What progressives can learn from France's straight-talking communists

2 April 2022

9:58 PM

2 April 2022

9:58 PM

The latest poll has France’s socialist candidate Anne Hidalgo on 1.5 per cent. This is the party that won the presidential election a decade ago. Britain’s Labour party should look at the French socialists and be very afraid. This is what happens when a political party turns its back on its core electorate and instead panders to pet progressive policies, such as whether a woman can have a penis.

Things have become so bad for Hidalgo that she now trails Fabien Roussel of the French Communist party. Named in honour of Colonel Fabien, a communist hero of the resistance in the second world war, Roussel caused a kerfuffle in January when he declared in an interview that ‘good wine, good meat, good cheese, for me this is French gastronomy’.

For millions of other French, too, Monsieur Roussel. But not the joyless fanatics, mainly middle-class metropolitan types who this century have seized control of the British and French left. They accused Roussel of trivialising alcoholism, promoting meat-eating and overlooking Muslims.

There is a reason why Roussel, polling at 4 per cent, is ahead of Hidalgo in the polls, and only just behind the Green candidate, Yannick Jadot, who had high hopes of making an impression in the presidential election. It’s because Roussel speaks openly and not in an echo chamber.

That explains why Jadot is not doing as well as the Greens expected. Though he is among the more reasonable and open-minded environmentalists, he is undoubtedly suffering from the antics of many within his party, like the Lyon mayor who last year banned meat from school canteens or the mayor of Bordeaux who sees Christmas trees as a threat to society. Voters gave the Greens a chance in the municipal elections of 2020. They now realise their mistake. ‘We don’t understand it,’ said one of Jadot’s campaign team last week. ‘We have a good candidate, serious, honest, solid, with a coherent programme. But it’s not working.’
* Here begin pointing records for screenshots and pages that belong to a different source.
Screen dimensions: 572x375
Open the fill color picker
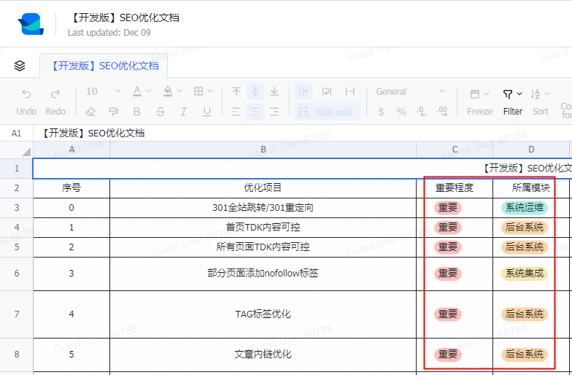pyautogui.click(x=172, y=92)

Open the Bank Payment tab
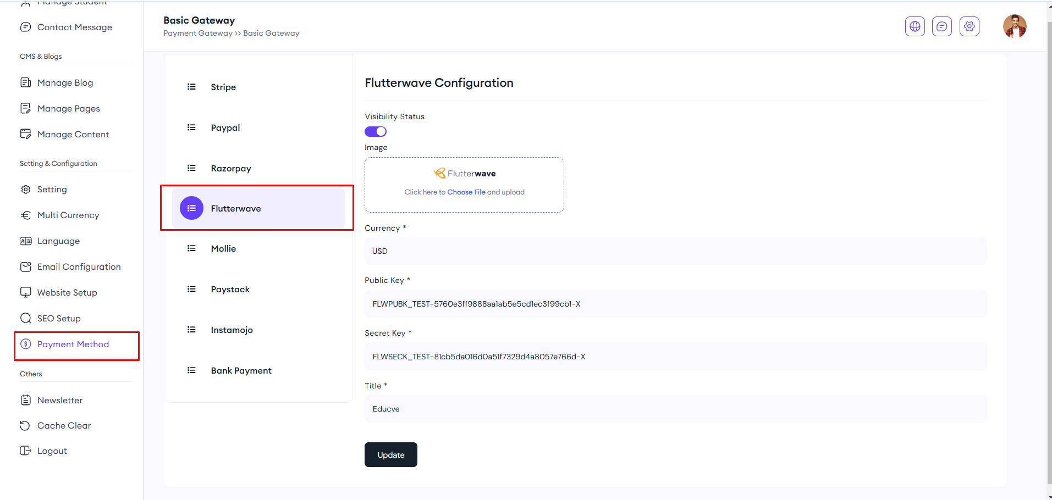[x=241, y=371]
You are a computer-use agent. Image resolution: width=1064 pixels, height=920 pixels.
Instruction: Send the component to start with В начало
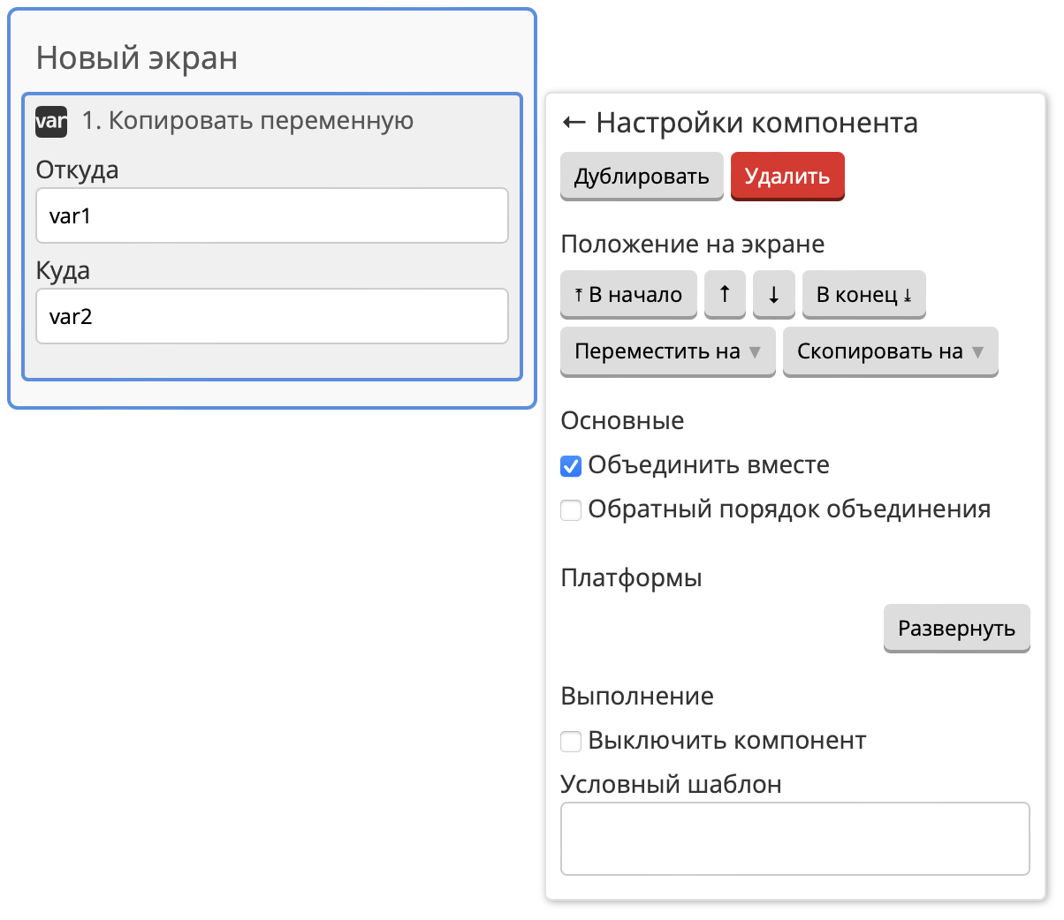627,294
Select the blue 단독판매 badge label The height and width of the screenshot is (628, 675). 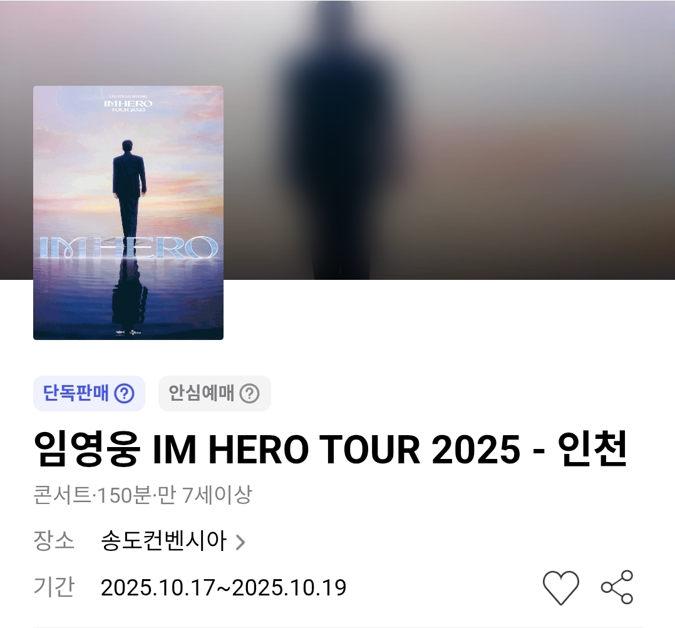(75, 393)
Roussel, on the other hand, has developed a knack for winding up the woke. Earlier this year he described Islamism ‘as a fascism’ and said France must not give an inch in the battle to eradicate the ideology. He has also spoken out against anti-police sentiment, popular among some on the left, and spoken up for the idea of free speech as championed by Charlie Hebdo. These declarations have made him a figure of hate for many progressives. There is also undoubtedly an element of snobbery to their disdain; most French progressives, like their British counterparts, consider themselves sophisticated city dwellers; Roussel is from the northern industrial town of Béthune and that, combined with his meat-eating, makes him beyond the pale.

But he’s more popular than Hidalgo, the mayor of Paris since 2014. In that time she has waged war against cars, forcing them out of the city and welcoming thousands of bicycles and electric scooters, the bane of many people’s lives. It’s not just that. Paris has become dirty, decrepit and dangerous, overrun with rats and drug dealers. One of the most popular social media memes of 2021 was #saccageparis (trashed Paris) where users uploaded photos of their city to show just how ailing it was.

Hidalgo’s poll rating is likely to drop even further in the coming days as Parisians feel the effect of another progressive policy. As of this week, heated terraces are banned in the French capital, as Paris continues to shift to a low-carbon economy. Admittedly, this is not Hidalgo’s doing, it is a government initiative announced by ecology minister Barbara Pompili in the summer of 2020. ‘What’s at stake is ending ecologically aberrant practices that lead to totally unjustified energy consumption,’ declared Pompili, a member of the Greens until she deserted to Emmanuel Macron in 2017.

Heated terraces have been popular in France since indoor smoking was prohibited in 2008, but over the years they have come to upset the likes of Pompili. It’s claimed that heating a café terrace for a day is equivalent to driving 350km in a car, not that many in France can afford to drive such a distance these days given the soaring price of petrol.

The progressives are happy to see the back of heaters but café owners and restauranteurs are fuming. ‘It’s always us, the small businesses, who pay the bill for others,’ complained Stéphane Malet, who runs a restaurant in the capital. ‘There are thousands of private jets in the air every day, just for a few, they have more means than us to make an effort, to take a train or drive an electric car.’ One of those with a passion for private jets, according to the French media, is Prime Minister Jean Castex despite regularly flaunting his green credentials.

The heating ban comes into effect on the day the weather in Paris takes a severe turn for the worse. It was 22 degrees in the capital at the start of the week but snow hit the city by the end of the week. The only comfort for Parisians as they sit on the café terraces is that the presidential ambitions of the country’s progressives have turned just as cold.